English · Español

Phase 30 — Quizzes¶

🇪🇸 Espejo legible de data/quizzes/phase-30-structured-generation.yaml.

Source of truth: data/quizzes/phase-30-structured-generation.yaml.

q-30-01 — When a regex mask is incorrect¶

You want the model to emit a balanced-parenthesis expression of arbitrary nesting depth. Why is a regex mask the wrong tool, even with carefully crafted patterns?

Regex DFA compilation is too slow.
Balanced parentheses are not a regular language — the pumping lemma rules it out — so no DFA accepts the full language.
Regex masks consume too much VRAM during decoding.
Regex cannot encode the start/end-of-string anchors needed.

Answer

**Choice 2.** Balanced-parens is the canonical CFG-but-not-regular example. A finite-state DFA cannot count arbitrary nesting depth; only a stack-based parser can. Bounded-depth regexes accept the wrong language.

q-30-02 — Cost of re-deriving the JSON mask each token¶

A naive implementation re-derives the JSON-Schema allowed-token set at every decoding step. Roughly how much does this slow decoding compared to a precompiled JSON-Schema automaton?

≈ 1% slower
≈ 10% slower
≈ 200% slower (~3× total decode latency)
≈ 10× slower

Answer

**Choice 3 (~200%).** Per-token mask cost ~5 ms naive vs ~0.05 ms precompiled. At Mini-GPT's ~250 tok/s pace, that's roughly +200% overhead — bigger than the decoder itself. Precompile.

q-30-03 — Mask family per use case¶

Match each output specification to the minimal correct mask family: (a) 5-digit zip code; (b) recursive S-expressions; © JSON object with typed fields; (d) one of 600 enumerated verb forms (flat list).

(a) → regex
(b) → CFG
© → JSON-Schema
(d) → regex (large alternation), or JSON-Schema enum if the verb sits inside JSON

Answer

**All four pairings.** Each is the smallest-expressivity correct choice. Note (d): even 600 alternations are still regular, so a regex DFA is minimal — unless the verb is wrapped in JSON.

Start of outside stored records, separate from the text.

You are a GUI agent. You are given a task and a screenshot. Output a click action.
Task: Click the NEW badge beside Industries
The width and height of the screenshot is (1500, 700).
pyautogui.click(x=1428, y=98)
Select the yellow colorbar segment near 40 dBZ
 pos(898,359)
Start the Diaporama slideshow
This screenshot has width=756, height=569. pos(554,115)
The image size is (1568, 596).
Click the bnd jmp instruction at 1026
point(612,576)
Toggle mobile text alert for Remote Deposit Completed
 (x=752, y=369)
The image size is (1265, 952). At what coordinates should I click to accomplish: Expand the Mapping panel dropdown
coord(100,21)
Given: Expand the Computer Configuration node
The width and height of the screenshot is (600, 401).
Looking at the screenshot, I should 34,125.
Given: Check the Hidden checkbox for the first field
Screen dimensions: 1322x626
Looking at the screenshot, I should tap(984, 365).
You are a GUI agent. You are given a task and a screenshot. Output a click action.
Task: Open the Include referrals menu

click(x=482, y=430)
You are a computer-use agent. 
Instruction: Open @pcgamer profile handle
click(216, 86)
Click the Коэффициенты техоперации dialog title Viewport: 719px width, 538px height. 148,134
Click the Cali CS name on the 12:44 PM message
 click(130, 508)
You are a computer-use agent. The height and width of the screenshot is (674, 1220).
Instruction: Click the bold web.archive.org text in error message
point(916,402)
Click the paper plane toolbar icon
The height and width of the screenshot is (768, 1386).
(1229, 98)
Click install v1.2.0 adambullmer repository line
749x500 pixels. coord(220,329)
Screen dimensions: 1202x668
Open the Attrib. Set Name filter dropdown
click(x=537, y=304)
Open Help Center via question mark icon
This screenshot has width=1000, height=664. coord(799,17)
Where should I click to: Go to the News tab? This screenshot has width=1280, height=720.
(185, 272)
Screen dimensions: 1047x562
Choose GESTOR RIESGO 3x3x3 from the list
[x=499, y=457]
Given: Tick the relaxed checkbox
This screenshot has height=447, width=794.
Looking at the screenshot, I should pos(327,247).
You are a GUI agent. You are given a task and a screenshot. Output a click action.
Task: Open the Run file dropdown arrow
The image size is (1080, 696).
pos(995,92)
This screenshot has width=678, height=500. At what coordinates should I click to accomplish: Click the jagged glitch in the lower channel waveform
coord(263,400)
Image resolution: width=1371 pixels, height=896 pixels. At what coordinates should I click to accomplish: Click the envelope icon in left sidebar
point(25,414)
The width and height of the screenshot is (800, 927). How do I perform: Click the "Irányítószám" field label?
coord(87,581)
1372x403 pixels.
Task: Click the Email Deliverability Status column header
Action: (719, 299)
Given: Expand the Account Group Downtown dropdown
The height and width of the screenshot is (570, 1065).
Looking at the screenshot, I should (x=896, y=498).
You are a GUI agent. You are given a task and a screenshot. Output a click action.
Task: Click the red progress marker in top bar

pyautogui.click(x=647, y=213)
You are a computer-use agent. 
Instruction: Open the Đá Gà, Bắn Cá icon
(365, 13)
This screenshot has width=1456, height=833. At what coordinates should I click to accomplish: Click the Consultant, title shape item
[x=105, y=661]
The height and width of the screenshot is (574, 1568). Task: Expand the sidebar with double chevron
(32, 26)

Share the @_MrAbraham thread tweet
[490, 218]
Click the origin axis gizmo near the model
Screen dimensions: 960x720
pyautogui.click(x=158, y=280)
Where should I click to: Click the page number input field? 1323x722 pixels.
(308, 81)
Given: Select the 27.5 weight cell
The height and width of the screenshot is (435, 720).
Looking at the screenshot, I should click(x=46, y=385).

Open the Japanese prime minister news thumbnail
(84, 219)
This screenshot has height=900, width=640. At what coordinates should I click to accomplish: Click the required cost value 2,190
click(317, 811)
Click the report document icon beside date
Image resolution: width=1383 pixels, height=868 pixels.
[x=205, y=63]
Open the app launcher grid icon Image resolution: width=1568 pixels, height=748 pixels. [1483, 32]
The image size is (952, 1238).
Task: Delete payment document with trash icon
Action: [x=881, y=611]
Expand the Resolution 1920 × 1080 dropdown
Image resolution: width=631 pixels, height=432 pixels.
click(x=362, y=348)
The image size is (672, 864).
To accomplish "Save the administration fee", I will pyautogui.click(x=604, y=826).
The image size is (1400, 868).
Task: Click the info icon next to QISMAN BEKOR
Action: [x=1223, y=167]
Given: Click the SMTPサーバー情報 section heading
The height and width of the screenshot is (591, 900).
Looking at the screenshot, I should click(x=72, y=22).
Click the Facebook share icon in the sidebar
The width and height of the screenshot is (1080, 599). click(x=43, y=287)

q-30-04 — Why §A13 scope benefits from enum constraints (free)¶

The §A13 grammar tutor returns JSON with a verb field. Why is using a JSON-Schema enum of the 20 allowed verbs strictly better than letting the model emit a free-form string for the verb?

Answer

The `enum` mechanically enforces the §A13 microscopic-**scope** invariant — the model cannot hallucinate a verb outside the 20 (e.g., "drink"). Without the enum, the scope guarantee depends on the model's training distribution, which is empirical, not structural.

q-30-05 — Failure mode without the mask¶

You disable the JSON-Schema mask on the conjugate CLI and run 50 samples. Which of the following are likely failure categories you'd observe?

Valid JSON with the wrong key names (e.g., español instead of spanish)
Trailing-comma JSON (invalid by json.loads)
Prose / markdown explanations instead of JSON
All outputs are perfect because Mini-GPT was trained on JSON

Answer

**Choices 1, 2, 3.** Mini-GPT was trained on §A13 grammar text, not JSON-heavy data; free-form output produces a mix of off-schema JSON, broken JSON, and prose. The mask makes all three impossible.